Famine crisis deepens in 16 hunger hotspots worldwide

Conflict and violence are driving extreme hunger in six major crises worldwide, according to a new joint report by the Food and Agriculture Organization of the United Nations (FAO) and the UN World Food Programme (WFP). The report warns that acute food insecurity is deepening in 16 hunger hotspots, threatening to drive millions more into famine or risk of famine. Time is running out to avert widespread starvation in areas of highest concern, including Haiti, Mali, Palestine, South Sudan, Sudan, and Yemen, where populations face an imminent risk of catastrophic hunger.

The report, which covers the period from November 2025 through May 2026, finds that conflict and violence are the primary drivers of hunger in 14 of the 16 identified hotspots. Six countries and territories are of highest concern, while another six – Afghanistan, the Democratic Republic of the Congo, Myanmar, Nigeria, Somalia, and the Syrian Arab Republic – are classified as “very high concern.” The remaining four hotspots are Burkina Faso, Chad, Kenya, and the situation of the Rohingya refugees in Bangladesh.

Humanitarian funding is falling short, with only $10.5 billion out of the required $29 billion received as of October 2025. This has resulted in severe shortfalls, crippling emergency responses, and reducing access to food for vulnerable groups.
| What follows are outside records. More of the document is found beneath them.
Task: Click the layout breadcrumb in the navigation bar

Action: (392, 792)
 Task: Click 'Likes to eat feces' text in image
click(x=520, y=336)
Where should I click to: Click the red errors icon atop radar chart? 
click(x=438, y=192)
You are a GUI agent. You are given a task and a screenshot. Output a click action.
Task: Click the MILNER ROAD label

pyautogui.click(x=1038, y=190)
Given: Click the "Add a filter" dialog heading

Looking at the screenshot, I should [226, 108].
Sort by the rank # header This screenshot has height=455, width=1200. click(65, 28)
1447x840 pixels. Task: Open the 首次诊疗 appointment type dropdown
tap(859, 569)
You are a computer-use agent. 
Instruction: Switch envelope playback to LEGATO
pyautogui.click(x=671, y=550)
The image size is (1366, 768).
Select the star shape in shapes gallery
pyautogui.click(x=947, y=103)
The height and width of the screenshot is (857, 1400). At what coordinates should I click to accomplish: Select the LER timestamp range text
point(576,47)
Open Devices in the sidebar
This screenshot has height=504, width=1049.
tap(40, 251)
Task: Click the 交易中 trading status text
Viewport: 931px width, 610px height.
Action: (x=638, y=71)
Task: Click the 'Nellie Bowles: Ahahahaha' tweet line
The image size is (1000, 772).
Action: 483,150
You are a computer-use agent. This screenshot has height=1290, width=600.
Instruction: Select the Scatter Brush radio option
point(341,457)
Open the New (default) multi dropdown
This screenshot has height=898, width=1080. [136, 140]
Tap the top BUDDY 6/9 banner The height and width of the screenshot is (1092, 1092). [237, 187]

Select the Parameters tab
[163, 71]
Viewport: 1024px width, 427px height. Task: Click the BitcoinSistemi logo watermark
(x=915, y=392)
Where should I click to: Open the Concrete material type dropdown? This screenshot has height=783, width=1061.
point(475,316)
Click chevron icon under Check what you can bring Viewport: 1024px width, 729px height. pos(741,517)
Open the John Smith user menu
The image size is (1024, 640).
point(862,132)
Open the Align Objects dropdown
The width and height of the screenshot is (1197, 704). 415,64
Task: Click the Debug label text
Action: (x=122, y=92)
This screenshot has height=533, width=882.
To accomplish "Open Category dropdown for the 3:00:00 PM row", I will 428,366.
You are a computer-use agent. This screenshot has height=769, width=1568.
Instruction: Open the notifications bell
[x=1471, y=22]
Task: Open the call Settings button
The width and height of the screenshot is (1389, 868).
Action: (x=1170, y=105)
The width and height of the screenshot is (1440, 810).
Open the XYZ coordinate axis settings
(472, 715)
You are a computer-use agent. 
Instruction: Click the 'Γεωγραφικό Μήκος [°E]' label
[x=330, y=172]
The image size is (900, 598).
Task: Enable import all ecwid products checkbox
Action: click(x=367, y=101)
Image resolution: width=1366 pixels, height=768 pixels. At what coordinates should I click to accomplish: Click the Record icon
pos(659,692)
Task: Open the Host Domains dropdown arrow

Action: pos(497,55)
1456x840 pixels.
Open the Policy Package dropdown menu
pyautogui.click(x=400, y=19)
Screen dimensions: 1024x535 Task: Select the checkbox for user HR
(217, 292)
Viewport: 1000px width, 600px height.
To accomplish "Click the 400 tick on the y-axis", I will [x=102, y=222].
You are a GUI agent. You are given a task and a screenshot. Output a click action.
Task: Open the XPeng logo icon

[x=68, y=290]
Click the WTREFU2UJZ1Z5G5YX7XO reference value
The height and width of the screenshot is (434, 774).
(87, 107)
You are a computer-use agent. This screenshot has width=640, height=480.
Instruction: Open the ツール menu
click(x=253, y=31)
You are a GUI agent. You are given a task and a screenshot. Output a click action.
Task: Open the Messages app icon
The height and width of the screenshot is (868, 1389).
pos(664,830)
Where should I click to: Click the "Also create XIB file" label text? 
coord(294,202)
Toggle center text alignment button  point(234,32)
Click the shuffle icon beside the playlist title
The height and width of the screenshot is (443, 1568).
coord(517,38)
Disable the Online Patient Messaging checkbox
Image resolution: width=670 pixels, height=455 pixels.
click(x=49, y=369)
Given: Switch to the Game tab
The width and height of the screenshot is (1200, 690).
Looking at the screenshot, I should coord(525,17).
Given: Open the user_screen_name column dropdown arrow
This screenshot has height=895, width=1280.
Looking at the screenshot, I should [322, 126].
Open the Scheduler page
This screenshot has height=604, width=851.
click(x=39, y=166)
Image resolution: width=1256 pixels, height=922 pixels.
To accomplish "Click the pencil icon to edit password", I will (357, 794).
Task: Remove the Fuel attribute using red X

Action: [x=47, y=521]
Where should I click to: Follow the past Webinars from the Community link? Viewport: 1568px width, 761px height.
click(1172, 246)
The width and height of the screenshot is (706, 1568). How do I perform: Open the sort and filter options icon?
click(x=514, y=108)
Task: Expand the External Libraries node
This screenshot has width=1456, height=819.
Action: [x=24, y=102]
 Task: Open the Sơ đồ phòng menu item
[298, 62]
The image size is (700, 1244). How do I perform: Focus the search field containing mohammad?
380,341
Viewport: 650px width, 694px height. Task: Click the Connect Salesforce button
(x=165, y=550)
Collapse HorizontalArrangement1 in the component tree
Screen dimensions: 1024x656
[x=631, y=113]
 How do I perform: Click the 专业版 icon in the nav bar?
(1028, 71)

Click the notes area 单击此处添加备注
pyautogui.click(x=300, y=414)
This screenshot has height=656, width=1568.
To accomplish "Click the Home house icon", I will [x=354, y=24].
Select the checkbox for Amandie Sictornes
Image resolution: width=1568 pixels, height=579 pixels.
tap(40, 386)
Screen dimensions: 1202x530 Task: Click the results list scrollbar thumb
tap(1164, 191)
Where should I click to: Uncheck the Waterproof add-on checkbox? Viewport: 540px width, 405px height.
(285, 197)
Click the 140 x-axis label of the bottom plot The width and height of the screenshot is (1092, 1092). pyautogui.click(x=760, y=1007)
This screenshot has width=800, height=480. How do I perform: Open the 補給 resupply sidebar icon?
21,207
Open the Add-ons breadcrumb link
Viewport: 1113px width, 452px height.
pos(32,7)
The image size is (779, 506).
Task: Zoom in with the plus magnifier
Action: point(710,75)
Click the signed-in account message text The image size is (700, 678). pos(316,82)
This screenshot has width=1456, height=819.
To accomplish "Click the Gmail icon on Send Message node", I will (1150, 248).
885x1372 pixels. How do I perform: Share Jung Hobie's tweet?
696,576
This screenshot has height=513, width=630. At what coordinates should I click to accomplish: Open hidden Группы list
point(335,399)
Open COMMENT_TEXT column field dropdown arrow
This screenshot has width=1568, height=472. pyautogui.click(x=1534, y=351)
The World Food Programme has been forced to tighten targeting criteria and reduce assistance for refugees and displaced people, while critical nutrition and school feeding programs have been suspended in some countries.

The FAO and WFP stress that famine is almost always predictable and preventable, and call on the international community to urgently refocus attention on famine prevention and scale up investments in long-term food security and resilience. They emphasize the need for anticipatory action, assistance before a crisis strikes, to enable populations to withstand hunger shocks. The organizations also stress the urgent need to ensure unimpeded humanitarian access in conflict-affected areas.

The situation is critical, with millions of lives depending on decisive action. The FAO and WFP emphasize that famine is preventable, but only with political will, leadership, adequate funding, and collective accountability. The international community must act now to prevent widespread starvation and instability in multiple countries. The bi-annual Hunger Hotspots report is developed with financial support from the European Union through the Global Network Against Food Crises.